L’Accademia italiana del peperoncino denuncia la contraffazione del “Diavolicchio Diamante”, un ecotipo coltivato nel Tirreno cosentino. I consigli del presidente per riconoscere l’originale.

L’Accademia italiana del peperoncino lancia un allarme sulla crescente contraffazione del “Diavolicchio Diamante“, un ecotipo coltivato nel Tirreno cosentino la cui richiesta nei mercati italiani è in costante aumento.

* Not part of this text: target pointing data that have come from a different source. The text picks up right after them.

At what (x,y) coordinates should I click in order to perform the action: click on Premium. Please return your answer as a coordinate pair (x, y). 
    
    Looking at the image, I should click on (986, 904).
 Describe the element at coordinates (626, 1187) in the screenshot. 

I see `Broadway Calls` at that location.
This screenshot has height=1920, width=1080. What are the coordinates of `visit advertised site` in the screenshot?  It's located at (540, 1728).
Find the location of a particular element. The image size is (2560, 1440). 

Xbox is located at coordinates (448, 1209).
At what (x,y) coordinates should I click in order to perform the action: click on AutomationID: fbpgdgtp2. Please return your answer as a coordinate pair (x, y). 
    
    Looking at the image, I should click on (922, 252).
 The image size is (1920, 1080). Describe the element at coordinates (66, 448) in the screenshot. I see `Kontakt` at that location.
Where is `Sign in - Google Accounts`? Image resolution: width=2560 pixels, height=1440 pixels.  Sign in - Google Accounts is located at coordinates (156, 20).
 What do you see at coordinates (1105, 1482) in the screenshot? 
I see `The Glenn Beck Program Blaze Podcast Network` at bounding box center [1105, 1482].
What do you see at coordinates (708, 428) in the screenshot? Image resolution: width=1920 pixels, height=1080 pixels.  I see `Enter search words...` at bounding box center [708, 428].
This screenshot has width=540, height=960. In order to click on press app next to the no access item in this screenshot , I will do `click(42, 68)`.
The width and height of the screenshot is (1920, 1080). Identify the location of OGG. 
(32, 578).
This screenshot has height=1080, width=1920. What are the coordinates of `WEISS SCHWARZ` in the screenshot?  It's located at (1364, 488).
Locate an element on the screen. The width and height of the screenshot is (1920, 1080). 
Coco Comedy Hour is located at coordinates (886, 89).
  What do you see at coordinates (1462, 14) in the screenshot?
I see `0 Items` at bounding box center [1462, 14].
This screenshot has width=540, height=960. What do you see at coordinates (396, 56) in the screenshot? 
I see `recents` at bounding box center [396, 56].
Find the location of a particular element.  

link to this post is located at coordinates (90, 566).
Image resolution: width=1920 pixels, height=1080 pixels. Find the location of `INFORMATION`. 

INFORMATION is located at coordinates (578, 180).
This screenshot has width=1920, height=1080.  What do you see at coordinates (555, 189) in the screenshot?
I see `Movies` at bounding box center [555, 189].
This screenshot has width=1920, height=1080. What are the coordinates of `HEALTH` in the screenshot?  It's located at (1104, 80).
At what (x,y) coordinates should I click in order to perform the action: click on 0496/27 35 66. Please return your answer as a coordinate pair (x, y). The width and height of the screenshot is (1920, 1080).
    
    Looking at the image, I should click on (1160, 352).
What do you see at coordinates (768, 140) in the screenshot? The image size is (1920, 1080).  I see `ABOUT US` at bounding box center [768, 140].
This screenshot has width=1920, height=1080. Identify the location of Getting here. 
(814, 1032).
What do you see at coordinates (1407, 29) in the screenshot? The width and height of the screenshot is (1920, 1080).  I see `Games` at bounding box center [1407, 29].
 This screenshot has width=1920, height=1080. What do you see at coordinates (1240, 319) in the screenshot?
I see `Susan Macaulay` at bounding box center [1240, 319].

La denuncia, sollevata dal presidente Enzo Monaco, punta il dito contro aziende agricole del centro-nord che vendono un prodotto contraffatto, spacciandolo per l’originale.
“Abbiamo le prove, dice il presidente Monaco, che queste aziende pubblicizzano un ‘Diavolicchio di Diamante’ che nulla ha a che fare con il nostro ecotipo”. Il nome ufficiale, precisa Monaco, è “Diavolicchio Diamante“, senza la preposizione “di”, e in molti casi si tratta della varietà “Amando”, un ibrido che non è coltivato a Diamante ma ne imita soltanto la forma.
Per evitare la truffa, i consumatori devono assicurarsi che le confezioni abbiano il marchio del Consorzio dei coltivatori e la denominazione corretta. Il “Diavolicchio Diamante” originale si distingue per la sua forma affusolata, è molto profumato, mediamente piccante, e ha una buccia sottile che lo rende facile da essiccare. È richiesto per le tradizionali “nzerte”, le trecce di peperoncini che vengono vendute ai turisti anche come souvenir.
L’ecotipo ha radici storiche, essendo coltivato già nel XVII secolo nel feudo di Tiberio Carafa, e da allora la sua coltivazione si è estesa in tutto il Tirreno cosentino. La sua denominazione è stata ufficializzata dall’Accademia del peperoncino nel 1992, in concomitanza con la nascita del Peperoncino Festival di Diamante, dove il frutto è l’indiscusso protagonista.